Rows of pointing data
▬▬▬

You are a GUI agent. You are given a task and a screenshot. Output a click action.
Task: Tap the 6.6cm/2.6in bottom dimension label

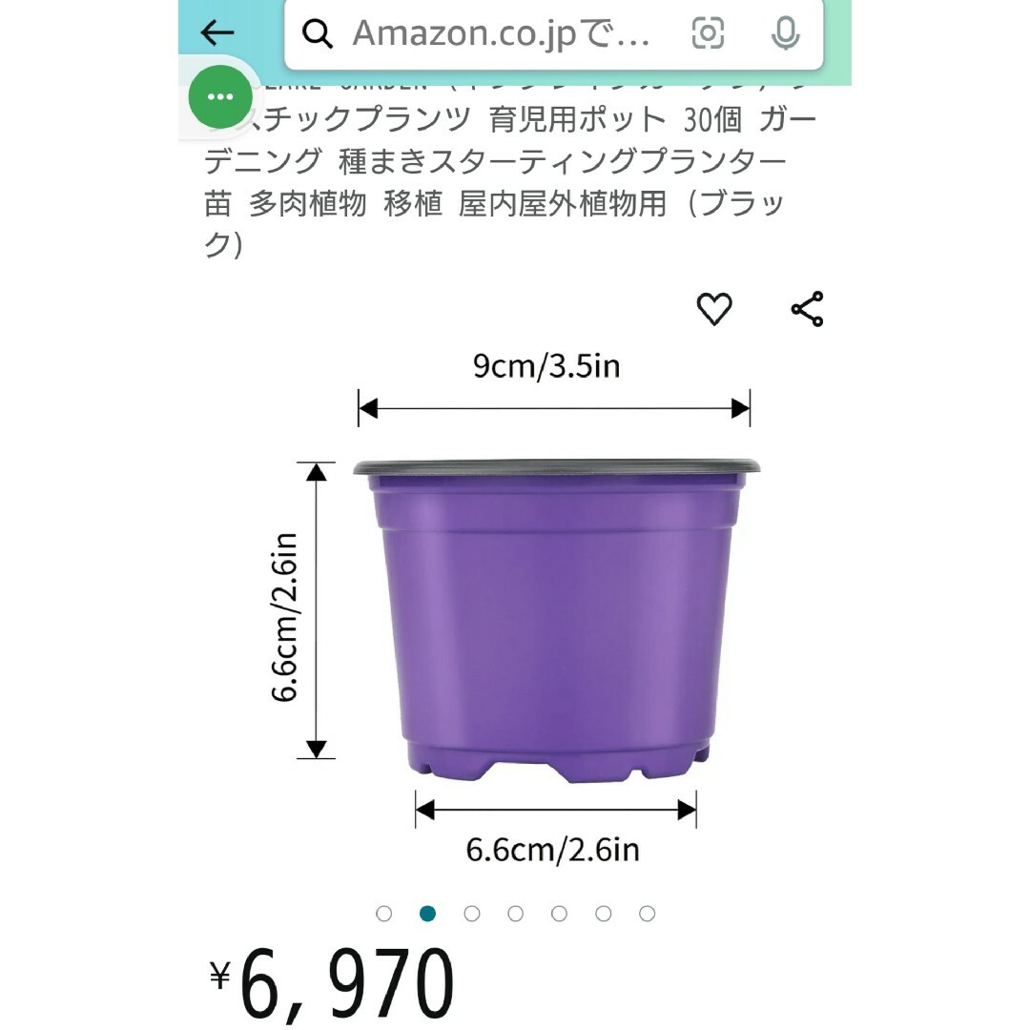(552, 850)
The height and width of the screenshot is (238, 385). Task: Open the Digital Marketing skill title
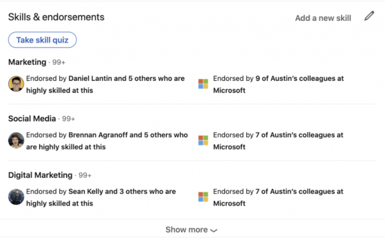click(40, 175)
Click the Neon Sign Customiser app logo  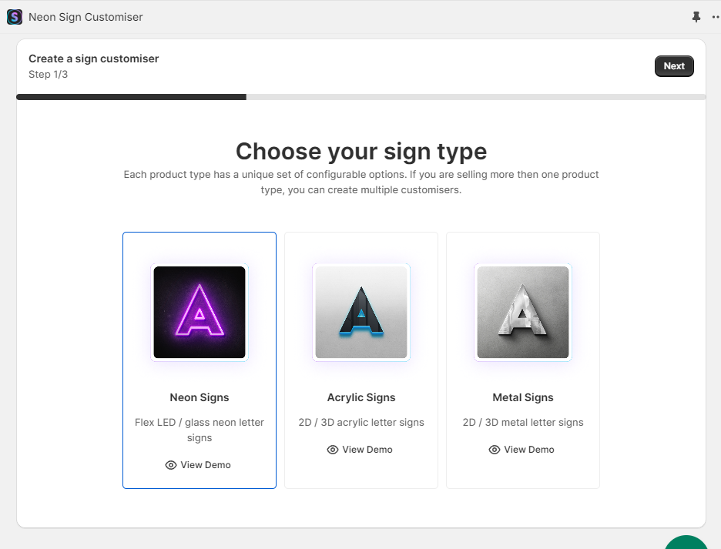[x=15, y=17]

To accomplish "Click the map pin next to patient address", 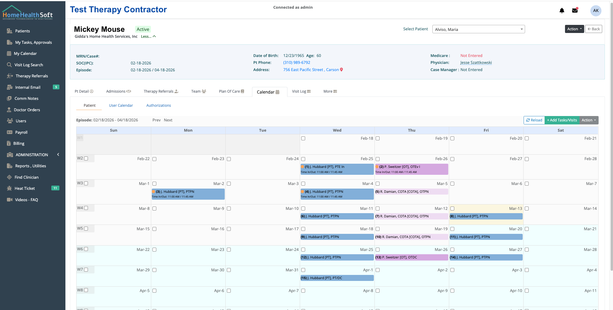I will 342,70.
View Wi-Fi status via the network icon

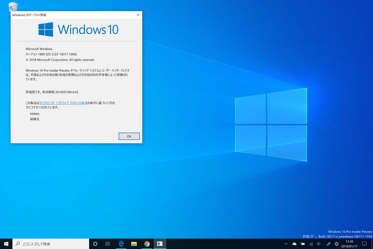[x=311, y=244]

▬▬▬

# WHAT THE TASK REQUIRES:
Filter the items above down to the lines that contain the word "screenshot", and copy each of those lines in full.

# REPLY:
You are a GUI agent. You are given a task and a screenshot. Output a click action.
The height and width of the screenshot is (238, 385). Task: Open the Digital Marketing skill title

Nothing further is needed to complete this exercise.